For information on moles, visit britishskinfoundation.org.uk

 

 

Mole skin safety — Dr Mahto’s tips

 

Cover up in the sun with protective clothing and a hat and stay out of sunlight in peak daylight hours

 

Suncream should be applied all over the body and not just the moles

 

Remember the acronym ABCDE for any changes in moles

 

Check your moles once a month or get someone to help

 

See a doctor if a mole changes colour, size or shape

 

 

‘Why did I ignore it for so long?’

 

I first noticed a mole appear on my upper chest when I was breastfeeding my second child. Four years later it had grown massively in size and had also changed shape and colour.

I’d never been a sun worshipper and had never used a sunbed. I always wore suncream so I felt sure I wasn’t at risk of cancer.

Still, I went to the GP who referred me to a dermatologist.

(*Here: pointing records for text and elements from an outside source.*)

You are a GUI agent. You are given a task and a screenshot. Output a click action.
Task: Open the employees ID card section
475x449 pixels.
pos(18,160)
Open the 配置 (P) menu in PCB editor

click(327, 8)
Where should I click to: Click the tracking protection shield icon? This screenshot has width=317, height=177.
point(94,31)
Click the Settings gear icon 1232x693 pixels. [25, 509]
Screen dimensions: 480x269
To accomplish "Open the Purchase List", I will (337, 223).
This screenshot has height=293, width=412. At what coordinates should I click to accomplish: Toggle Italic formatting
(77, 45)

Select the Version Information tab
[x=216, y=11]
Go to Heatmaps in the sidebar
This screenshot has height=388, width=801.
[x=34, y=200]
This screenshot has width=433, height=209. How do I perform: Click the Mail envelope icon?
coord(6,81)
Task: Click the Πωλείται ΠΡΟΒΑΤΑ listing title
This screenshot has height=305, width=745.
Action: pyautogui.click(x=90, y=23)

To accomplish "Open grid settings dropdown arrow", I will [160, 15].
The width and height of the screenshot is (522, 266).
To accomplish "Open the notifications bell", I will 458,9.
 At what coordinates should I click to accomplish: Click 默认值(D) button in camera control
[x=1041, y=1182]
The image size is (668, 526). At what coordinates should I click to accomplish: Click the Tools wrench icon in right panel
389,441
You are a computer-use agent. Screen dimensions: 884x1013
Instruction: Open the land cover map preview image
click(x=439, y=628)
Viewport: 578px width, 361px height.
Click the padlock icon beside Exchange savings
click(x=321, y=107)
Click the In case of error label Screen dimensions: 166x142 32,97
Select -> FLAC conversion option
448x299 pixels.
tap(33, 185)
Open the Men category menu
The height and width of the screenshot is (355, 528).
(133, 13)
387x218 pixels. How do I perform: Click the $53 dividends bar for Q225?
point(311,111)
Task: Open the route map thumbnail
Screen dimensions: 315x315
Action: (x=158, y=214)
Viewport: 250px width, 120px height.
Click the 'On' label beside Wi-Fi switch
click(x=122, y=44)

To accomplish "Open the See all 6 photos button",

The consultant told me it was probably OK but that I should have it removed and tested. So two weeks later I had the mole taken off.

It was bad news.

My mole was malignant. I had melanoma — skin cancer.

I was devastated. I had two children aged four and seven.

I thought: Will I die?

Six weeks later I had a wide local excision. The doctors removed the mole and surrounding tissue to be examined for any spread. They also did a sentinel lymph node biopsy, where a sample of the nearest lymph nodes was tested for cancer.

Luckily, they found no evidence the cancer had spread.

Five years on from my diagnosis, I have been discharged as a melanoma patient.

But I’ve learnt my lesson. Now I slap on factor 50 all the time and am always looking out for moles.

I’m telling my story to warn others not just to think a mole is a ‘hormonal thing’ and never to ignore a mole that changes colour or shape.

Thanks to acting on the changes I saw, I’m still alive.